Open homosexual agenda vs. the closeted one
Talk about your silly seasons. The right wing is suddenly busting out all over. First we had the Catholic Church, then Mark Foley, and now the Rev. Ted Haggard. Who’s next?
Just lately it’s gotten even harder to know who to vote against: the openly homosexual agenda of Nancy Pelosi’s Democrats or the closet homosexual agenda of Marilyn Musgrave’s Republicans. It’s looking more and more as though the main moral difference between the Impious Left and the Religious Right is that the Democrats don’t claim to have a direct line to God or a monopoly on virtue.
Still, what’s a poor homophobe to do?
David Eichenberger, Littleton
Reasons why worker absenteeism is rising
Re: “Last-minute work absences at 7-year high,” Oct. 31 business news story.
Maybe the corporate CEOs and their middle managers think that loss of productivity is news, and are concerned about its loss due to “last-minute absenteeism,” but the worker is well aware that between 1972 and 2001, income rose 181 percent for the top 0.1 percent of wage earners in America (annual income of $1.6 million) while the worker with a median household income ($44,000 per year) fell, adjusting for inflation during the same period.

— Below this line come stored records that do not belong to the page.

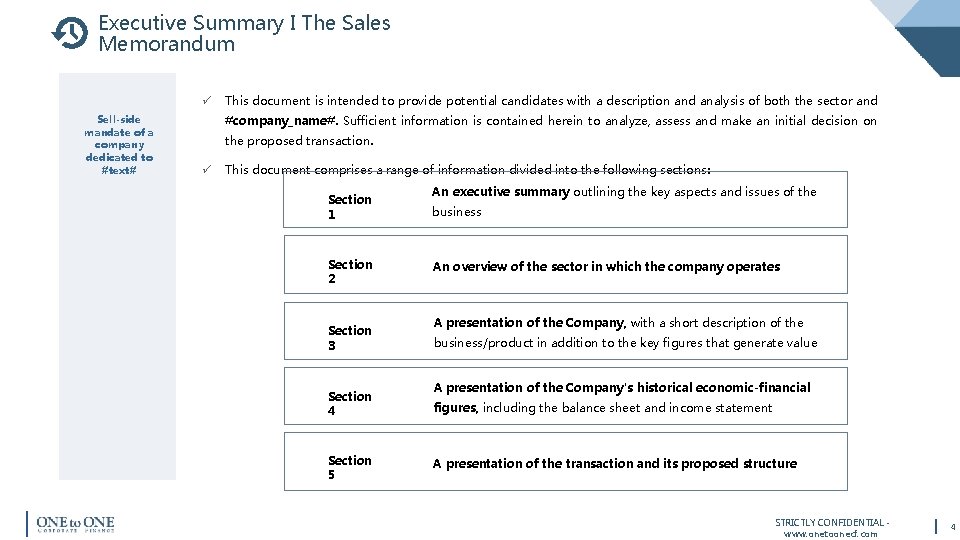Click the STRICTLY CONFIDENTIAL footer text

[x=829, y=522]
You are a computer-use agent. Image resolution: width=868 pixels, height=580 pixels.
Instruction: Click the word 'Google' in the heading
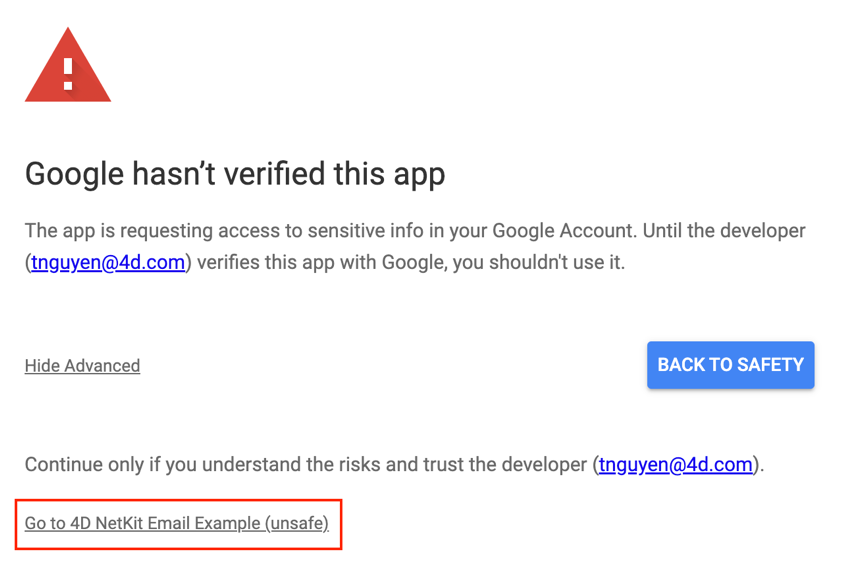(x=75, y=175)
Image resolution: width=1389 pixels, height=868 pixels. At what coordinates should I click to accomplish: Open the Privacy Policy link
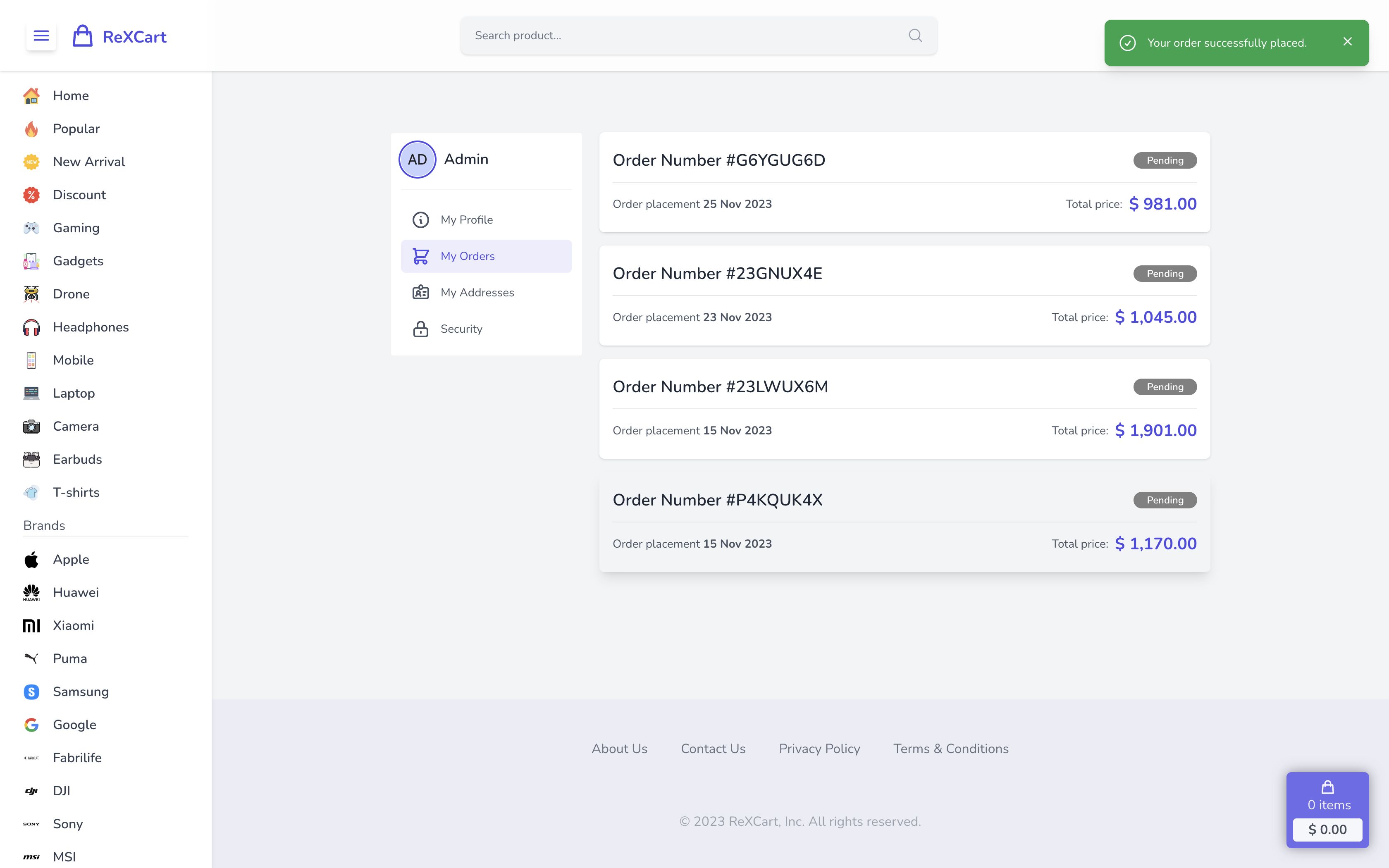(819, 749)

Workers have not been getting raises even to keep up with inflation. The spoils of productivity have been siphoned off into the pockets of the rich and their corporate stockholders at the expense of the producers. Maybe absenteeism would lower if fairness in pay were to be restored. The economy for the rich is doing better now than ever before, as indicated by record- breaking Wall Street numbers, but the workers aren’t benefiting.
Gary Julian, Aurora
Ref. C and the state s improving economy
Re: “Ref. C’s cost? We’ll pay in baloney,” Nov. 2 David Harsanyi column.
David Harsanyi’s column is no more than a form of crying “wolf,” or “the sky is falling.” Those of us who had the good sense to vote for C did so because the state of Colorado (at least in the five years I’ve lived here) was deteriorating in so many areas. C was intended to remedy certain specific (and certain non-specific) things, among them education, health care, roads/bridges and transportation, and pension contributions for police and firemen.
It does not surprise me in the least that no one can predict with great accuracy the amount of money C will ultimately make available. And so what if it’s $4.7 billion instead of $3.7 billion? That is indeed a 27 percent difference, but translates into just $18.90 more than the projected $70 .
The economy in our state is improving, as is indicated by the increase of funds (a tiny percentage of sales tax) available to the Scientific and Cultural Facilities District. The SCFD’s month-by- month reports show steady improvement as compared with last year.
Stephen Crout, Denver
A lack of compassion
I could not help but think that last Tuesday’s Post provided a sad commentary on the times in which we live.
First, there is the front-page story on the ballot fight over the minimum wage. How unfortunate that the business community is willing to spend more than a million dollars on defeating an increase in the minimum wage rather than provide a small increase in pay to the employees who work for them. Then I find the decision of the Denver judge that the tiny bit of on- stage smoking that is part of a play is in violation of the smoking ban, but no one finds it unreasonable that casinos have been given an exemption. And, finally, the frosting on the societal “cake”: Fort Collins is willing to save money on the backs of their elderly and handicapped citizens.
Others, I’m sure, have asked, “What have we come to?” Perhaps we are the least compassionate, multigenerational society in the history of this country. How sad for a nation which prides itself on its concern for others and whose leaders labeled themselves all those years ago as “compassionate conservatives.”